Когда Dr.web будет на уровне Kaspersky?
#121
Отправлено 29 Декабрь 2011 - 19:30

user Windows 64 bit
#122
Отправлено 29 Декабрь 2011 - 19:31
А также гугль и каспера туда же прописывающегося

#123
Отправлено 29 Декабрь 2011 - 19:33
Scan Log
Version of virus signature database: 6752 (20111229)
Date: 29.12.2011 Time: 20:04:01
Scanned disks, folders and files: Operating memory;A:Boot sector;A:;C:Boot sector;C:;D:Boot sector;D:
Operating memory » C:UsersVITALIVEAVDesktopuser_10.exe - probably a variant of Win32/Agent.SFM trojan - cleaned by deleting (after the next restart) - quarantined [1,2]
т.е. в памяти эвристик работает, а на лежащий на рабочем столе файл не сработает.
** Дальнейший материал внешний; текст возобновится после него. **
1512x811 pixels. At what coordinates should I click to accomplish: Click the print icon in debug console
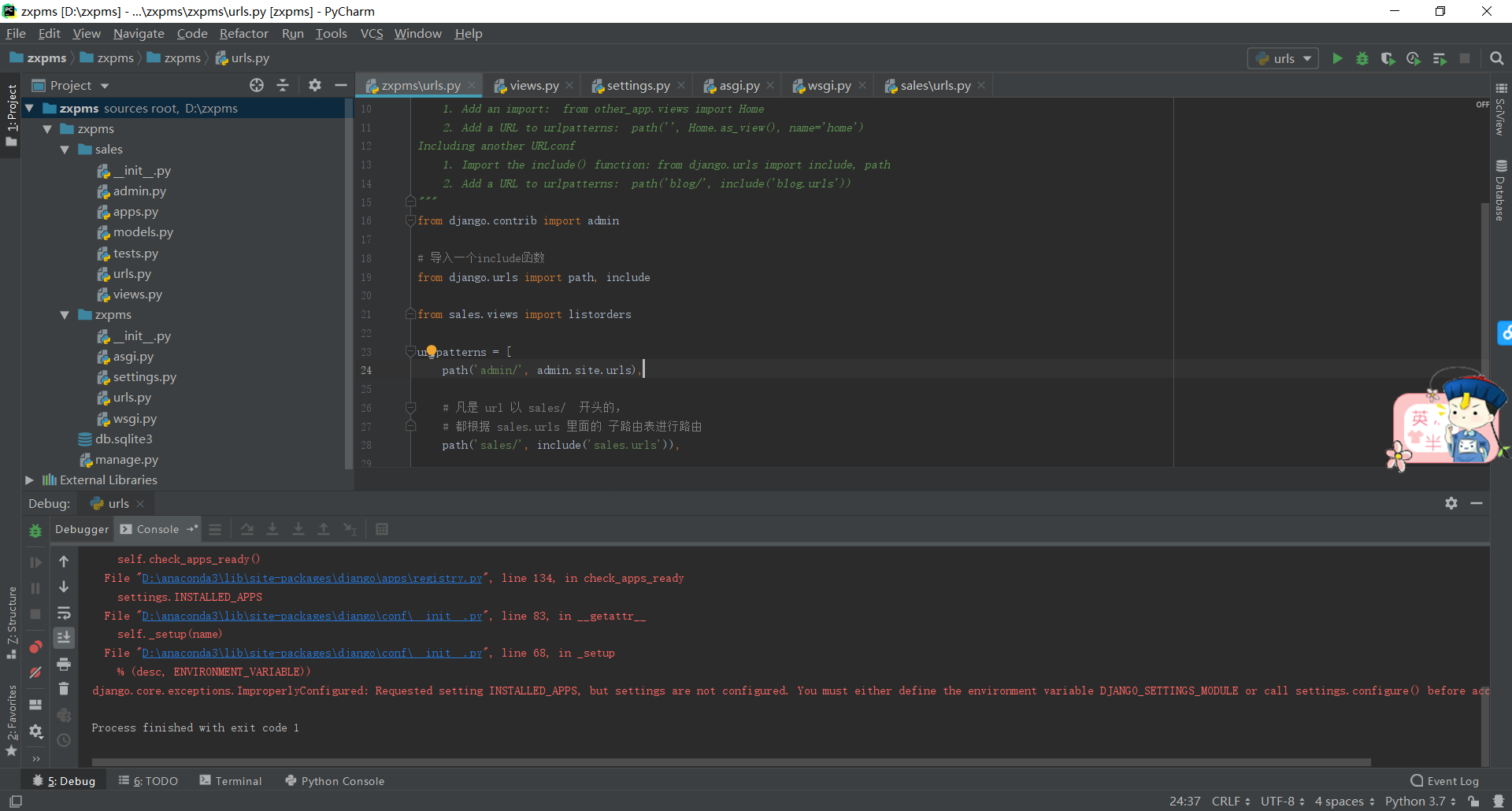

Я правильно понял?
#124
Отправлено 29 Декабрь 2011 - 19:43

Сообщение было изменено Vindows: 29 Декабрь 2011 - 19:43
user Windows 64 bit
#125
Отправлено 29 Декабрь 2011 - 19:47
Он ловит эвристикой все 100% маячка.
Ага, только вы забыли добавить, что тот файл, который я привел в пример и тот, что показали вы разные. По хешам не сходится...

Mayachok, который тестировали вы - VT - детектится и сигнатурой DrWeb и эвристиком Panda
Mayachok, который взял я в посте #120 - VT - детектится эвристиком Panda
И вообще, я же веду не к тому, что у АВ Panda эвристик лучше чем у NOD32, или наоборот. Согласитесь, у DrWeb по сравнению с ними он сильно хромает...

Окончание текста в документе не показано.